Serenity is arguably one of the most bonkers films in modern cinema. Written and directed by Stephen Knight (Locke; the screenwriter for Eastern Promises), it has such an insane premise that there’s something curiously admirable about the film’s commitment to complete and utter madness. However, it’s not enough to compensate for a story that is too self-conscious and over the top.
Matthew McConaughey plays Baker Dill, a chain-smoking Iraq war veteran who lives on an idyllic, remote island. He spends his days on a fishing boat in a constant search for his next big catch, whilst relishing the freedom of the open waters, but one night everything changes. Dill’s peaceful life comes crashing down when his ex-wife Karen (Anne Hathaway) shows up with a unique proposition: Take her violent husband Frank (Jason Clarke) out on the boat, get him drunk and then throw him overboard. If Dill completes this unsavoury task, she’ll pay him $10 million in cash, and there’s also the prospect of reuniting with his estranged son Patrick (Rafael Sayegh), a teenager who blocks out the world by obsessively playing video games.

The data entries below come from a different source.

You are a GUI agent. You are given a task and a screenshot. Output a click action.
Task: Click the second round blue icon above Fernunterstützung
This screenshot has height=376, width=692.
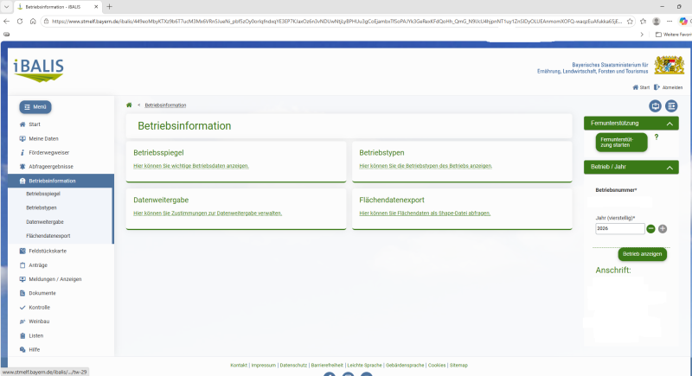click(x=671, y=105)
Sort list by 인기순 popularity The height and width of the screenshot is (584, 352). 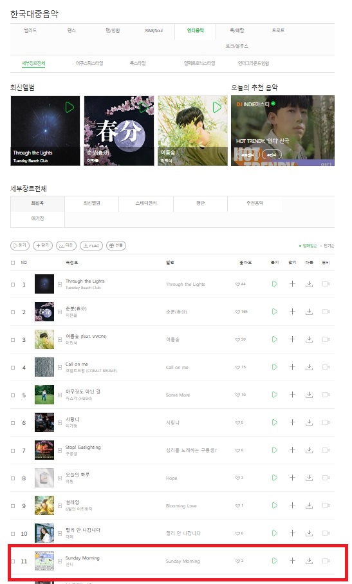tap(329, 246)
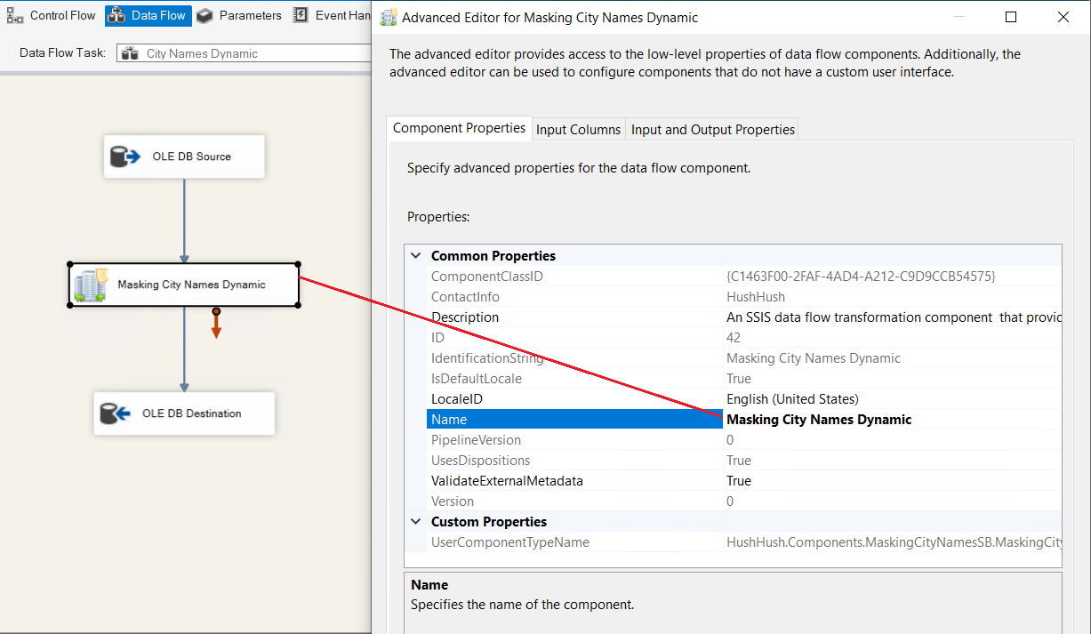Viewport: 1091px width, 634px height.
Task: Open the Data Flow Task dropdown
Action: click(245, 53)
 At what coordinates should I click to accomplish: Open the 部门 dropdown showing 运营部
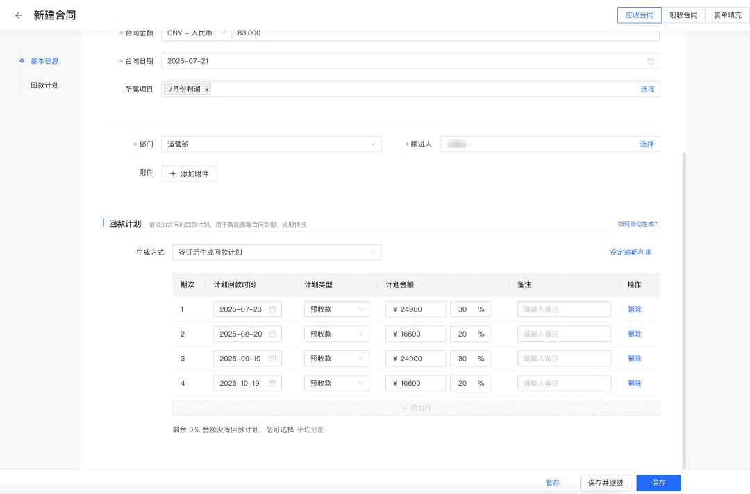pos(271,144)
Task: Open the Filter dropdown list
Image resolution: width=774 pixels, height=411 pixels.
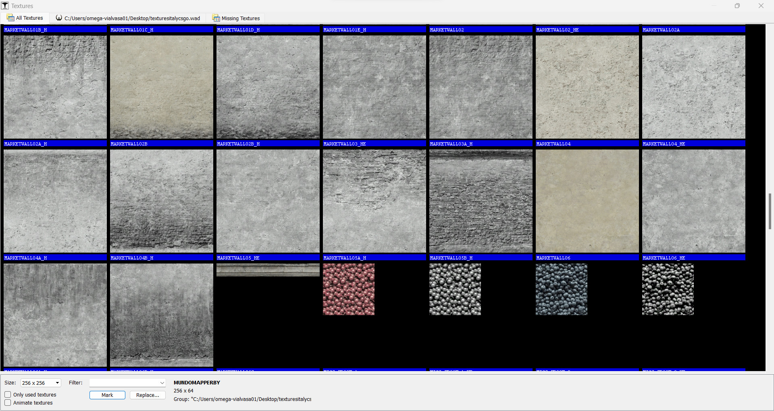Action: tap(162, 383)

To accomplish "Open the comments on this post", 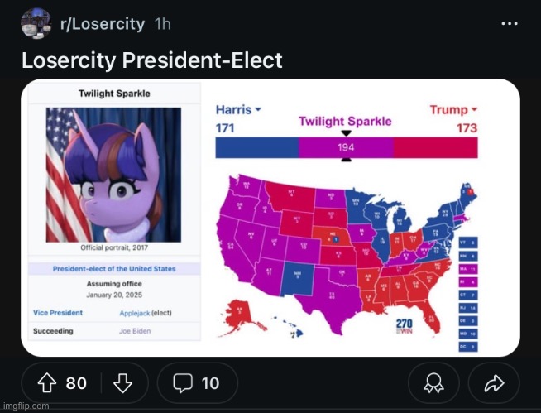I will [x=198, y=383].
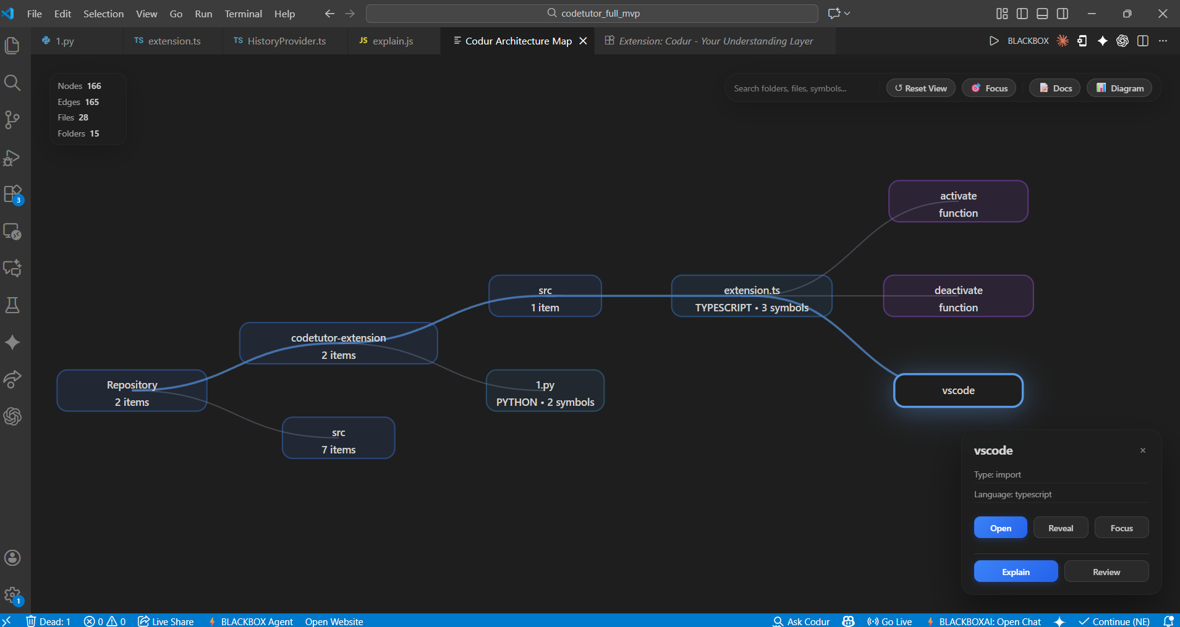Viewport: 1180px width, 627px height.
Task: Click the BLACKBOX run button
Action: [993, 41]

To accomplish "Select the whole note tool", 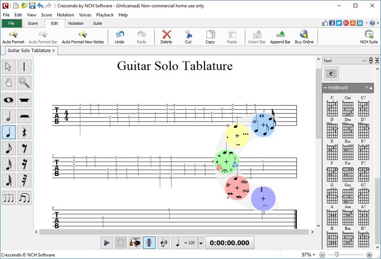I will click(x=9, y=100).
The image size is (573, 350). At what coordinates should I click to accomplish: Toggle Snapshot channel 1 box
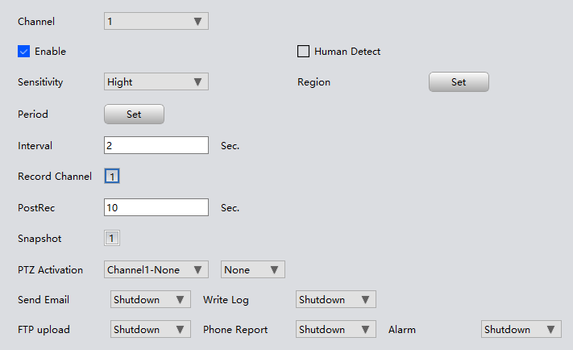point(112,238)

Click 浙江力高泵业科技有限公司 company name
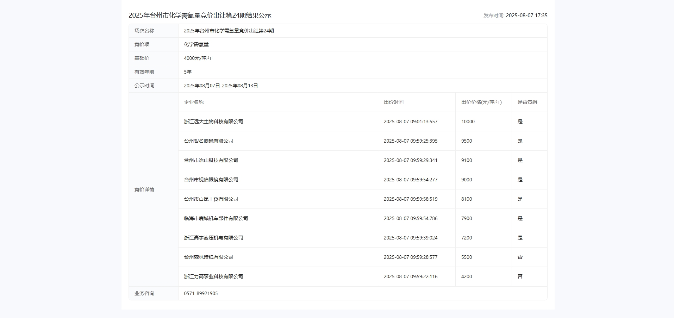[213, 276]
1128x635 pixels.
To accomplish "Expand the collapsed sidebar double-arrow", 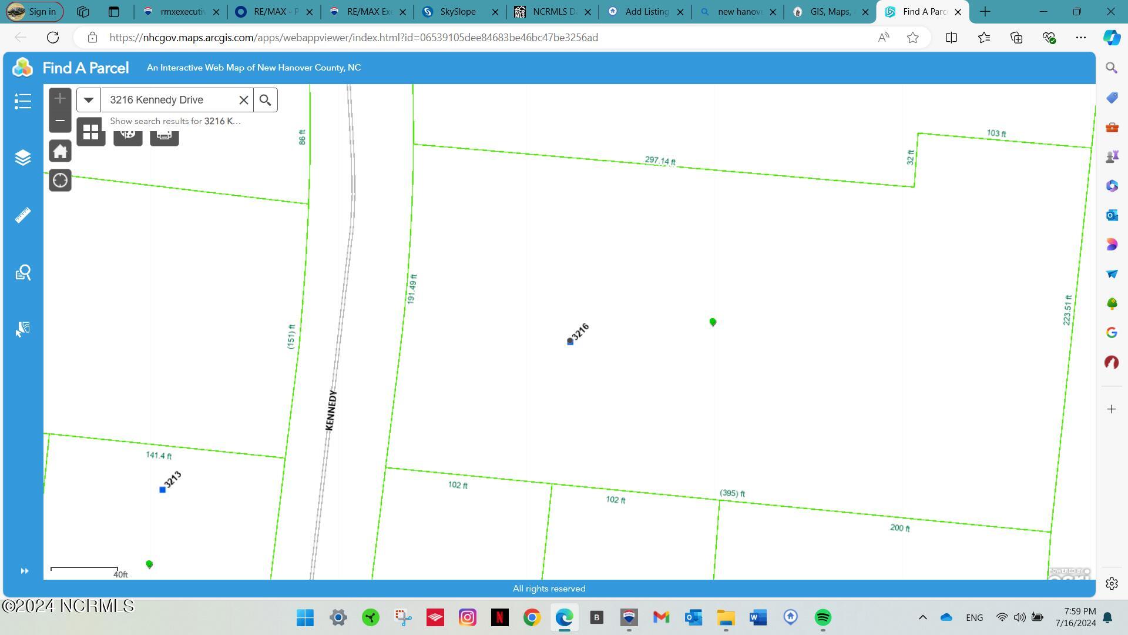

Now, there are plenty of ridiculous plots that made for great movies, but this is not the case for Serenity. The film has such a convoluted storyline that it raises the question of how did an acclaimed director come up something so half-baked? Serenity shows promise in the first half, but it doesn’t take long for the whole thing to descend into chaos. Everything feels contrived and senseless, and there’s an infinite number of strange quirks, including a mysterious man with a briefcase who pursues Dill around the island. Also, the film seems disjointed, as though scenes were chopped and changed rigorously, which makes for quite a jarring experience.
Serenity takes the viewer down a rabbit hole of mystery and the big reveal is beyond ludicrous, and to say you’ll have to suspend your disbelief is an understatement. Despite the gaping holes in logic, Serenity explores some interesting ideas, such as morality and the nature of human existence. There’s no doubt that Serenity is ambitious and certainly memorable, but it’s never convincing and hard to take seriously.
Serenity is a disastrous movie, which is a shame because it’s a waste of on-screen talent. The film is a special kind of bad that it could potentially develop a cult following, but ultimately, it’s a bold vision gone awry. Serenity is a misfire of epic proportions.